Os doentes, especialmente os mais gravemente enfermos ou idosos, necessitam literalmente de ser “tomados nos braços”, para os levantar e fazer sentar-se na cama ou na cadeira de rodas, para os alimentar, para os cuidados higiênicos e prestar a assistência médico-sanitária. Quantas vezes, os doentes estão sem forças e talvez até sem voz para falar de suas dores e incômodos. Alguém precisa inclinar-se sobre eles, como o Bom Samaritano, oferecer os cuidados necessários e dizer palavras de conforto. Vi, certa vez, na frente de um hospital, a imagem de São João de Deus, carregando nos braços um enfermo. Ele é o fundador da Ordem dos Irmãos Hospitaleiros, que tomam conta de muitos hospitais em vários países. Não esqueci mais essa imagem.

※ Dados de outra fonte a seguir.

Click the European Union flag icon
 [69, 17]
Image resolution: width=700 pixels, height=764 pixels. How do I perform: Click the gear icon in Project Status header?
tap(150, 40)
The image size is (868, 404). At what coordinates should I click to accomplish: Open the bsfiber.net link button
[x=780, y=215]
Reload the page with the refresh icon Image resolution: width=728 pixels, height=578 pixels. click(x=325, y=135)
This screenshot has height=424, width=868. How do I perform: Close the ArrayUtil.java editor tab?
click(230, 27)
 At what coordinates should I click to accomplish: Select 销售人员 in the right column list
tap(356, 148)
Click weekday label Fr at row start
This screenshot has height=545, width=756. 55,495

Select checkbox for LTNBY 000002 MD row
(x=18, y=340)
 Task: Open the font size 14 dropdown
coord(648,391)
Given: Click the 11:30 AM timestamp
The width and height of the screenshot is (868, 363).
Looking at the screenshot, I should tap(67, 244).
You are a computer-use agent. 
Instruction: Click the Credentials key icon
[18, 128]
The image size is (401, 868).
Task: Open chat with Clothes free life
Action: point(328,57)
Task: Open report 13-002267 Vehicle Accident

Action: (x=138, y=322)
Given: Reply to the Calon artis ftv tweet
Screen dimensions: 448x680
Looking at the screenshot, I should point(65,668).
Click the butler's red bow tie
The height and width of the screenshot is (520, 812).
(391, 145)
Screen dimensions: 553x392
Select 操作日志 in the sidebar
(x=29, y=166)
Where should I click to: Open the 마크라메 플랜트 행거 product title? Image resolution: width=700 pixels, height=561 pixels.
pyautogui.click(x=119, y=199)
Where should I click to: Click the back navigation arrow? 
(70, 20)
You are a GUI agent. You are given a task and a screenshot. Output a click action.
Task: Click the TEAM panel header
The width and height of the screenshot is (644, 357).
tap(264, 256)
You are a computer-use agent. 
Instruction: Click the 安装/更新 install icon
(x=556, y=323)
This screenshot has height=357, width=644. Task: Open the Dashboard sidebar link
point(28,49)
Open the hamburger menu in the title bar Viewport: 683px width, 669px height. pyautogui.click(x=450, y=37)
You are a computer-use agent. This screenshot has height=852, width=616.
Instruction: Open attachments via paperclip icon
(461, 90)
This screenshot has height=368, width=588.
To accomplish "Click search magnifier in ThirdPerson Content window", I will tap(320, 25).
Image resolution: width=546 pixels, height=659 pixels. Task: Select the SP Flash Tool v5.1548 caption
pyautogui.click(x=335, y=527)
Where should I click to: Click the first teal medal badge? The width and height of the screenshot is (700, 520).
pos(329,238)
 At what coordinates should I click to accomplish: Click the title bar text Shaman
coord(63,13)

Em sua mensagem para este ano, o Papa Leão XIV recomenda que tenhamos os sentimentos e as atitudes do Bom Samaritano em relação aos enfermos. Que manifestemos a eles nossa proximidade e nosso cuidado solidário. Os enfermos são parte da nossa própria humanidade e membros de um mesmo corpo. Devemos amá-los com o amor com que Deus ama a todos, sem distinção. 

Neste Dia Mundial dos Enfermos, desejo incentivar a todos para o cuidado atento e carinhoso para com os doentes, quer nos serviços profissionais nas estruturas sanitárias, quer nas casas das famílias ou nos lugares de longa recuperação. É um dos serviços mais belos que podemos prestar ao próximo, pois trata-se do cuidado de sua pessoa em situação de fragilidade e de sua vida, muitas vezes, com risco extremo de morte. Nunca esqueçamos as palavras que o Supremo Juiz nos dirá no dia em formos chamados à sua presença para o grande julgamento: “Estive enfermo e me visitaste” (Mt 25,36). E a recompensa será a entrada na vida eterna. Jesus assume como feito a si o que fazemos aos enfermos. E seria terrível ter de ouvir: “estive enfermo e não me visitaste”, ou “não cuidaste de mim”. O que segue, é tremendo: “Ide para longe de mim, malditos, para o fogo eterno, porque (…) estive doente e não me visitaste” (cf. Mt 25,41-43).

Desejo agradecer também a todos os agentes da Pastoral da Saúde e dos Enfermos e ao Vicariato da Pastoral da Saúde e dos Enfermos pelo serviço importante prestado aos enfermos. Graças a Deus, há um grande número de leigos, sacerdotes, diáconos e religiosos que visitam os doentes, rezam com eles e oferecem conforto a eles e aos seus familiares. Que Deus os recompense! Ao mesmo tempo, recomendo a todas as paróquias que deem especial atenção ao serviço organizado de Pastoral da Saúde e dos Enfermos. É uma pastoral que não pode faltar em nenhuma paróquia. Os doentes, muitas vezes, não podem esperar e seria muito triste que alguém morresse sem ter recebido o conforto da visita e da oração da Igreja, e dos Sacramentos para aqueles que os desejam com fé.